Yuriy Volodomyrovych Lushchai (Юрій Володимирович Лущай, /uk/; Юрий Владимирович Лущай; 10 February 1982 – 28 March 2024) was a Ukrainian soldier and an administrator(Юрий Владимирович Л.) of Russian Wikipedia, historian and amateur poet.

== Early life and education ==
Lushchai was born on 10 February 1982 in Kramatorsk. His parents worked at a factory.

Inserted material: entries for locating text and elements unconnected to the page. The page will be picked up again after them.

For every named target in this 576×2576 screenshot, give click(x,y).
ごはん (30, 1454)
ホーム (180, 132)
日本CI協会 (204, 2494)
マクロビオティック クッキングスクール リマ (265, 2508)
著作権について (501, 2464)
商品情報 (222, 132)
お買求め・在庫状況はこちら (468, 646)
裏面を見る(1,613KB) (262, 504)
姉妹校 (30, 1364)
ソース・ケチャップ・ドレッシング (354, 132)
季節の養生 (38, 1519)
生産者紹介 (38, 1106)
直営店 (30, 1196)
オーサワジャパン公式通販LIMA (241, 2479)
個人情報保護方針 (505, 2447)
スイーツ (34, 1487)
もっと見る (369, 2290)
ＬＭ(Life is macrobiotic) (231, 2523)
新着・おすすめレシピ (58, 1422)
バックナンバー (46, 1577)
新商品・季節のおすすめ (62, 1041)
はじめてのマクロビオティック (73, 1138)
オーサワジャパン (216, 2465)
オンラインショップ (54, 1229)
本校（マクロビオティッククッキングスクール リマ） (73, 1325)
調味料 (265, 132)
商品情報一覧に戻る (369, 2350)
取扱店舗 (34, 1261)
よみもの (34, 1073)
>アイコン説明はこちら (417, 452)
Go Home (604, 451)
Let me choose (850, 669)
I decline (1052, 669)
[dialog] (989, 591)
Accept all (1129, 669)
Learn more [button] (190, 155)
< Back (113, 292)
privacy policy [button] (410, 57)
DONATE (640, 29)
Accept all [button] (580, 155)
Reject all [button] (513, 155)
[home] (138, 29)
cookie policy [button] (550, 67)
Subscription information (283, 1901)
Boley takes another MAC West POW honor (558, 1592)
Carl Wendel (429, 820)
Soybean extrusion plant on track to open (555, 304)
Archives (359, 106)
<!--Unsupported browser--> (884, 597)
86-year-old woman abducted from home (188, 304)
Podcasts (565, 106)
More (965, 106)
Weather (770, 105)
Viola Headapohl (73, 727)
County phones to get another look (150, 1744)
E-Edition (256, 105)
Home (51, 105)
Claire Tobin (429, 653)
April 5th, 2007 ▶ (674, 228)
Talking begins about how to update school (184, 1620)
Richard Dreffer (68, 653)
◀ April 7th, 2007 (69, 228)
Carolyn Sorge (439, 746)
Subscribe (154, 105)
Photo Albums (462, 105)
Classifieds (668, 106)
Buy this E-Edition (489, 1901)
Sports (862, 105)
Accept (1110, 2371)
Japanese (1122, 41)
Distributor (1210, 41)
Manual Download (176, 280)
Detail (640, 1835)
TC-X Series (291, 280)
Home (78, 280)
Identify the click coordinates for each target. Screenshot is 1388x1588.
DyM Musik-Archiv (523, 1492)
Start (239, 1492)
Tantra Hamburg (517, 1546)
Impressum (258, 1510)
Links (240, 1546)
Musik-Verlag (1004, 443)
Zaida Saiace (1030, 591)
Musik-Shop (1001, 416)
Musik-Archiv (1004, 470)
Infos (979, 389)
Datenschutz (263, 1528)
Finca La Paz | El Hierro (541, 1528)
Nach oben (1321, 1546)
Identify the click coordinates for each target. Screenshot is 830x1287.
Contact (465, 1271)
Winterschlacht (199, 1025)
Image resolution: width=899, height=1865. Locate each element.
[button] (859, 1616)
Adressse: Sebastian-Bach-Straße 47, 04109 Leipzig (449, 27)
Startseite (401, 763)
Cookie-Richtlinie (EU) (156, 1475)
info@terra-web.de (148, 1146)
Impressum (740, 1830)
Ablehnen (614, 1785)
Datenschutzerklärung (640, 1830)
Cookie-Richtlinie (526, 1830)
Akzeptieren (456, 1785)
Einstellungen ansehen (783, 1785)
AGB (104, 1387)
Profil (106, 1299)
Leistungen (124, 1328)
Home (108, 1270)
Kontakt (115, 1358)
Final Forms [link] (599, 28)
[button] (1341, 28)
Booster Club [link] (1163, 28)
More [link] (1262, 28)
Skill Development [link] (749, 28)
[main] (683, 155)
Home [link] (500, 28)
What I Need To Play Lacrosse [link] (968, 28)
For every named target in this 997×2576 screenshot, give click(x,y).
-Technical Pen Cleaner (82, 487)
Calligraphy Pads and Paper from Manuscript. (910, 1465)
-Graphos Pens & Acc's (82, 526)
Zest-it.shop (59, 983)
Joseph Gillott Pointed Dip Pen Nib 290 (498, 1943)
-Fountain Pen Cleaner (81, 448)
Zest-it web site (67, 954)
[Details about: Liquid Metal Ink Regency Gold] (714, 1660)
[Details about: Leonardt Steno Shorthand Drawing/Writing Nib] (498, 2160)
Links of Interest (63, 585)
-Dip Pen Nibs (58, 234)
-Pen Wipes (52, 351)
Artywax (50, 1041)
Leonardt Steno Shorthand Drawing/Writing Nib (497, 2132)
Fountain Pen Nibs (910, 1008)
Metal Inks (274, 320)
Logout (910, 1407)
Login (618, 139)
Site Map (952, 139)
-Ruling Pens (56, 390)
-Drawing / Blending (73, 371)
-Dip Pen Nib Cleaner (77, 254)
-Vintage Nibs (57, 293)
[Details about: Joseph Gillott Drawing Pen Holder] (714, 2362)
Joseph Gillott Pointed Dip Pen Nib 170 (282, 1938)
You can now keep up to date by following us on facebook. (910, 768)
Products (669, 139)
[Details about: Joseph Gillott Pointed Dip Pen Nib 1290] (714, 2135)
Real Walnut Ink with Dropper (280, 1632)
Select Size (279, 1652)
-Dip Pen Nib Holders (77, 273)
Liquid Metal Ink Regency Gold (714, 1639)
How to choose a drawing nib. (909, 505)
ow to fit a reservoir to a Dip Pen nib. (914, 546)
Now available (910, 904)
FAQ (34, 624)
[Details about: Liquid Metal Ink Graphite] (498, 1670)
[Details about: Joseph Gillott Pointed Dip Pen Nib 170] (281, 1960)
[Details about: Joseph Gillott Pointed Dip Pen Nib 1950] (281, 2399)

Lushchai started to be interested in history while studying at school. In 2006, he finished his master's degree at the Faculty of History in National University of Kharkiv. He was conducting historical research. In the early 2010s, he was a Ph.D. student at Kharkiv National Pedagogical University.

== Career and writing ==
Lushchai worked as a teacher and lecturer. He began writing poems in Ukrainian in 1995. In 2000, Lushchai started to write rhymed poems, and in 2018, began writing fairy tales. He published a book in 2023.

=== As a Wikipedian ===
He wrote more than 300 articles in Russian Wikipedia. In Russian Wikipedia, he was 122nd among Wikipedians by the amount of edits made. His last edit was made on 25 March 2024. He was also a long-serving administrator in Russian Wikipedia.

== Personal life and death ==
In 2009, Lushchai registered on Russian Wikipedia. He became a patrolled user in 2012, and an administrator in 2018. Lushchai started approximately 300 articles. In 2015, 2017, and 2020, he was a member of Russian Wikipedia's Arbitration Committee.

On 6 April 2022, after the beginning of Russian invasion of Ukraine, he moved with his family to Velyki Luchky in the Zakarpattia Oblast in western Ukraine. Lushchai enlisted in the Ukrainian Army in January 2023, after several attempts. He was killed in action while defending his native Donetsk Oblast. Starting from 28 March, he was regarded as missing. Lushchai died near Ivanivske, Donetsk Oblast. He was buried on 10 April in Mukachevo Raion in Zakarpattia Oblast.

== Legacy ==
According to Dmitry Kuzmin, as an important contributor to Russian Wikipedia, Lushchai is the most significant Russian cultural figure killed at Russo-Ukrainian War, and it is symbolic that he was fighting for Ukraine.